New Supreme Court Ruling
/ 01.Mar, 2011
New Supreme Court Ruling Expands Employees’ Rights to Bring Retaliation Claims
Do you know what type of claim is most commonly filed with the EEOC? In 2010, 36.3% of all EEOC filings included a claim for retaliation – the most common type of claim filed with the EEOC in 2010. Do you know what type of claim we expect to see even more of next year? Yes, retaliation claims. Thanks to a recent Supreme Court case, Thompson v. North American Stainless Steel, LLP
(January 24, 2011 ruling), it is likely that the rate of retaliation claims will increase, due to the Supreme Court’s ruling that such claims may now be pursued by individuals who are “closely related” to an employee who previously engaged in protected activity under Title VII of the Civil Rights Act.

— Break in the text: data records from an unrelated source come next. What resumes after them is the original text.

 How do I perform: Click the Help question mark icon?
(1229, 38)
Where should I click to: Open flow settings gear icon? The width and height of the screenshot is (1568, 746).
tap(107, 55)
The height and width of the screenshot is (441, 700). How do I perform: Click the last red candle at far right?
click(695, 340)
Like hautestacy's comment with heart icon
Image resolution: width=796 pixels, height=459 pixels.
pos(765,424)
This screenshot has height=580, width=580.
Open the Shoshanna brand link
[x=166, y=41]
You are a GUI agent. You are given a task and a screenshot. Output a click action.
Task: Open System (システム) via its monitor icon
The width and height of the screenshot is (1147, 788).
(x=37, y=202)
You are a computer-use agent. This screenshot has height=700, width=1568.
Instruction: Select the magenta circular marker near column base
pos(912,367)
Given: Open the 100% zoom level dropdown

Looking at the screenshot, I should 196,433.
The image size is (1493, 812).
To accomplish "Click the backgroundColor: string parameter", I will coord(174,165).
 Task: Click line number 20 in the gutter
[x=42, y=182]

For complete analysis of the Thompson
holding, please visit our website.
For employers looking to avoid claim, the lesson to be learned from the Thompson
holding is to tread carefully when an employee engages in protected activity under Title VII. Employers need to avoid the appearance of any tainting of their perceptions or treatment of any employee who either engages directly in protected activity, assists another in engaging in protected activity or is a close associate (family member, partner, close friend) to an employee who engaged in protected activity.